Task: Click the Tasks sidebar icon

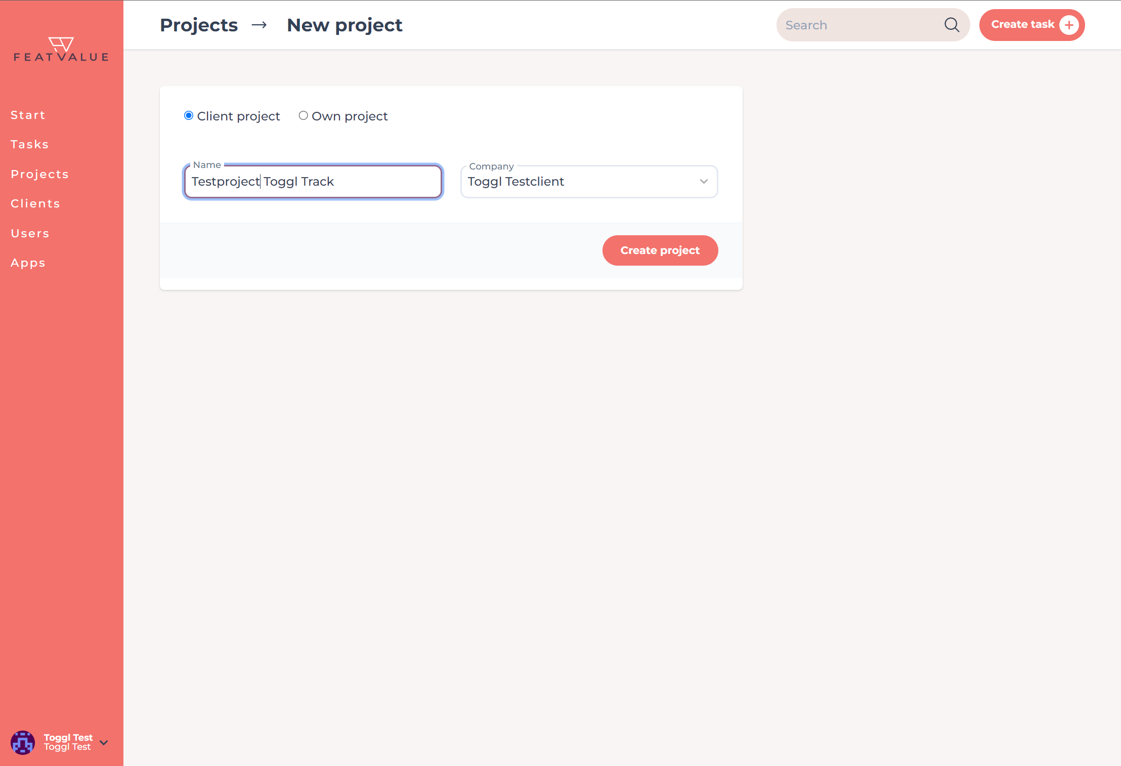Action: click(30, 144)
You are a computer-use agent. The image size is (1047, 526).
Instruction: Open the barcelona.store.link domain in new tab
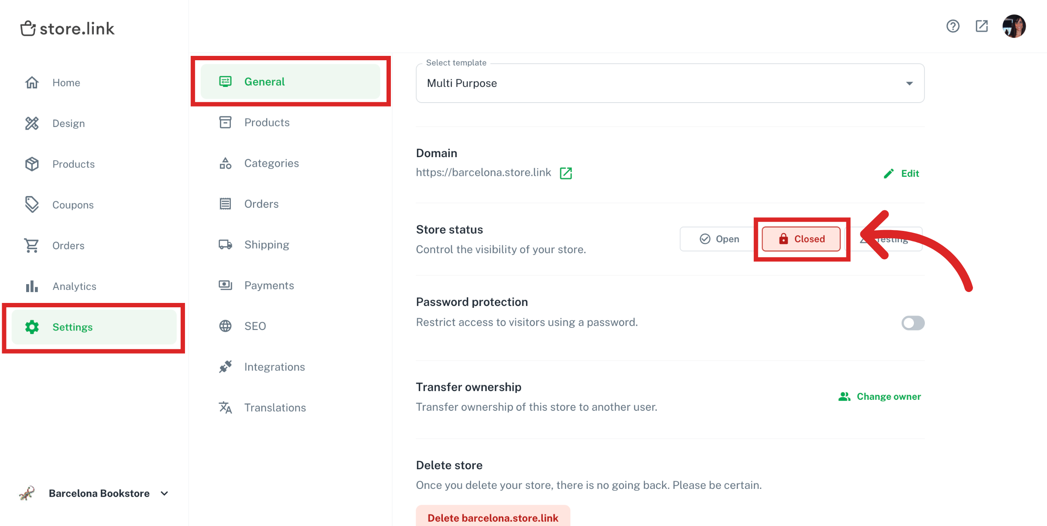(566, 172)
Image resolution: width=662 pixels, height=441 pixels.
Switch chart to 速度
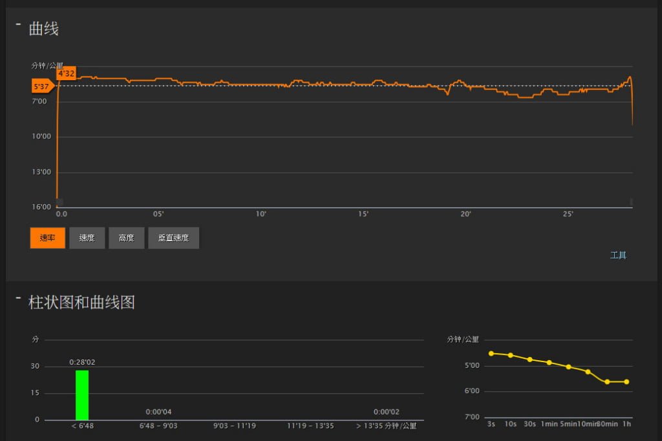[x=87, y=238]
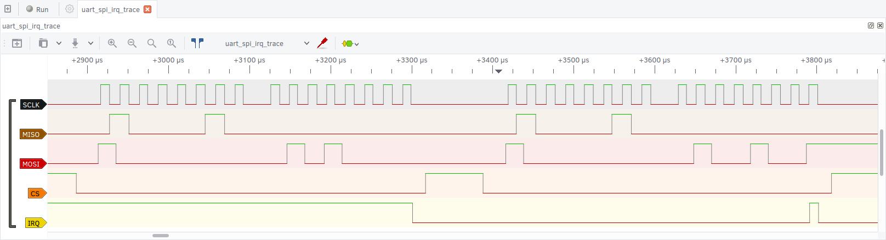Select the uart_spi_irq_trace session tab
The image size is (886, 240).
tap(111, 9)

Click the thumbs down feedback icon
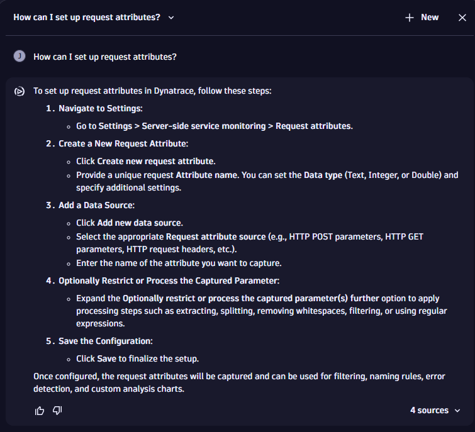tap(57, 411)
■ ■ ■ ■
### WHAT TO WORK ON
List the lines of the records as a numbered list, from the line with "You are a computer-use" up to and including the line with "tap(111, 9)", omitting blank lines and leaving out the pictures.

### OUTPUT OF THE EXERCISE
1. You are a computer-use agent. The image size is (1047, 526).
2. Instruction: Open the barcelona.store.link domain in new tab
3. (566, 172)
4. Image resolution: width=662 pixels, height=441 pixels.
5. Switch chart to 速度
6. [x=87, y=238]
7. Select the uart_spi_irq_trace session tab
8. The image size is (886, 240).
9. tap(111, 9)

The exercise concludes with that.